Irgendwo auf einem Platz vor einer Moschee treffen wir auf eine Schulklasse, die Kinder müssen so um die 15, 16 Jahre alt sein. Sie kommen auf uns zu, machen Fotos mit uns. Und am Ende singen sie ihre Nationalhymne. Und dies mit einer Inbrunst, die uns fremd ist. Alle singen mit, aus voller Kehle, sie freuen sich, keiner verweigert sich. Eigentlich schön, diese Art der Identität mit dem noch jungen Staat.
An einer anderen Stelle stoßen wir auf eine Platte mit einer Inschrift. „Wir werden nie vergessen“, beginnt der Text, der den 4000 Gulag-Opfern des Stalinismus an diesem Ort gewidmet ist, nie vergessen die Leiden der Menschen, das, was man ihnen angetan hat. Unterschrieben hat den Text: Präsident Karimow.

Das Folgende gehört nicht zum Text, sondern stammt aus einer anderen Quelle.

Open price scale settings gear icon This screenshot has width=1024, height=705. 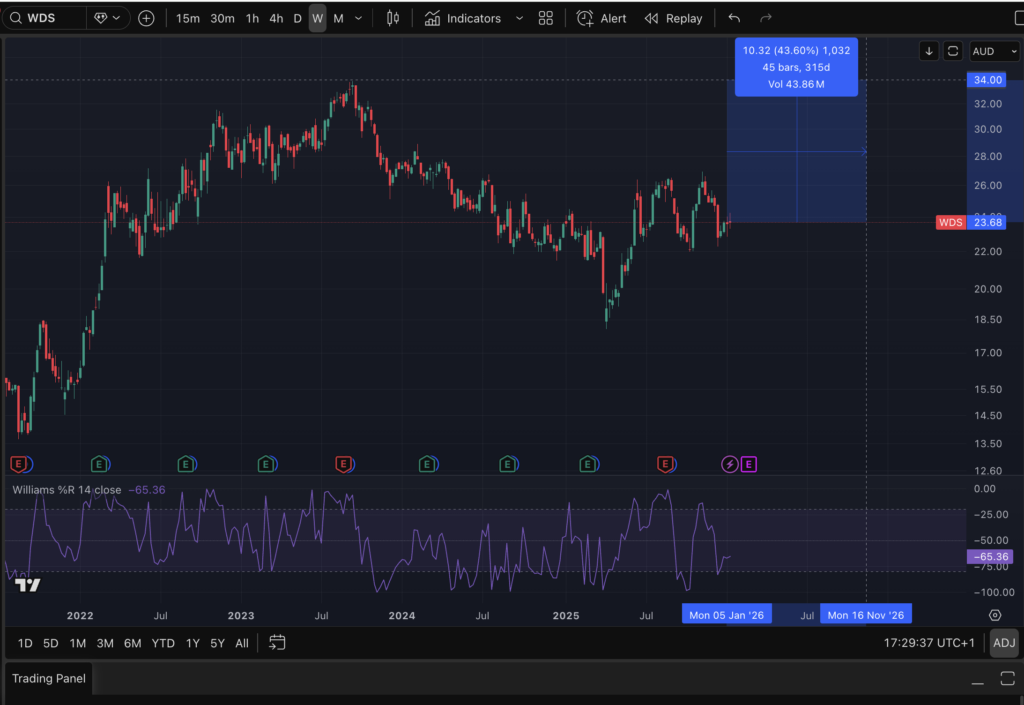[995, 615]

Es ist eine andere Welt, der wir hier immer wieder begegnen. Das Plumps-Klo gehört genauso dazu wie der Esels-Karren auf der Straße oder uralte Fahrräder, die bei uns nie zugelassen wären, und auf denen sie zentnerschwere Säcke transportieren. Selbstverständlich fahren sie auf der Autostraße, die gelegentlich von Fußgängern überquert wird. Und auch das gehört zu Uzbekistan: Hier musst Du immer gesund sein oder sterben, lautet ein Sprichwort. Die Krankenversorgung ist miserabel, auch hier muss geschmiert werden, ehe etwas geht. Ein Beispiel, das uns erzählt wird, das wir aber nicht überprüfen können: Eine ältere Frau erkrankt an Krebst, kein Krankenhaus nimmt die Frau auf, man verweigert ihr die Behandlung. Die Kinder pflegen die Mutter zu Hause. Zwei Monate später ist sie tot.
Präsident Karimow entscheidet
Der Präsident entscheidet. Man merkt seiner Politik seine eigene Vergangenheit an, er war bis zur Wende 1990/91 schon Chef der KP in Uzbekistan und übernahm dann praktischerweise die Präsidentschaft, zu deren Verlängerung er einfach die Verfassung ändern ließ. Die Parolen an den Brücken über den Straßen erinnern an die kommunistische Zeit. So heißt es an einer Stelle: „Die Heimat ist genauso heilig wie Mekka“. Wenn der Präsident sich etwas in den Kopf setzt, wird binnen kurzer Zeit ein ganzes Viertel mit einfachen Häusern einfach dem Erdboden gleichgemacht, an die Stelle werden Häuser für Geschäfte errichtet, mit grünen Wiesen, Blumen, breiten, neuen Straßen. Das geschieht innerhalb von drei Jahren. Wo die ehemaligen Bewohner geblieben sind? Sie hätten andere Grundstücke angeboten bekommen und dort neu gebaut. Wir haben das nicht sehen können.
Timur ist das große Vorbild des Präsidenten. Das Denkmal dieses Herrschers aus dem 15.Jahrhundert ist wie auch sein herrliches Mausoleum in Samarkand zu besichtigen. 12 Meter hoch thront der Mann in Bronze über der Straße. Er hat das Reich damals vom Ganges bis zum Mittelmeer ausgedehnt. Ein Menschenfreund war dieser Timur, der auch als Tamerland bekannt ist und aufgrund körperlicher Einschränkungen als der Lahme beschrieben wird, aber weiß Gott nicht. Er hat alles, was sich ihm in den Weg stellte, aus demselben geräumt. Und zwar mit tödlicher Gewalt.
Eindrucksvoll die Totenstadt von Samarkand, das Heiligtum für Moslems. Hier sind Feldherrn, Generäle und Freunde von Timur beerdigt. Hierher pilgern die Einheimischen, verharren schweigend vor den Gräbern oder sitzend auf einer Bank im Gebet. Über dem Grab des Neffen des Propheten Mohammed steht geschrieben: „Die Tür zum Paradies steht für alle Gläubigen offen.“ Also nicht nur für Moslems. Man könnte es als Leitbild für den Umgang mit anderen Religionen betrachten.
Als Erholungsurlaub kann man die Rundreise durch Uzbekistan nicht bezeichnen. Sie ist anstrengend, die Hitze-in Taschkent waren es jetzt schon knapp 40 Grad-setzt einem zu, man sollte auch gut zu Fuß sein, aber das Land ist eine Reise wert.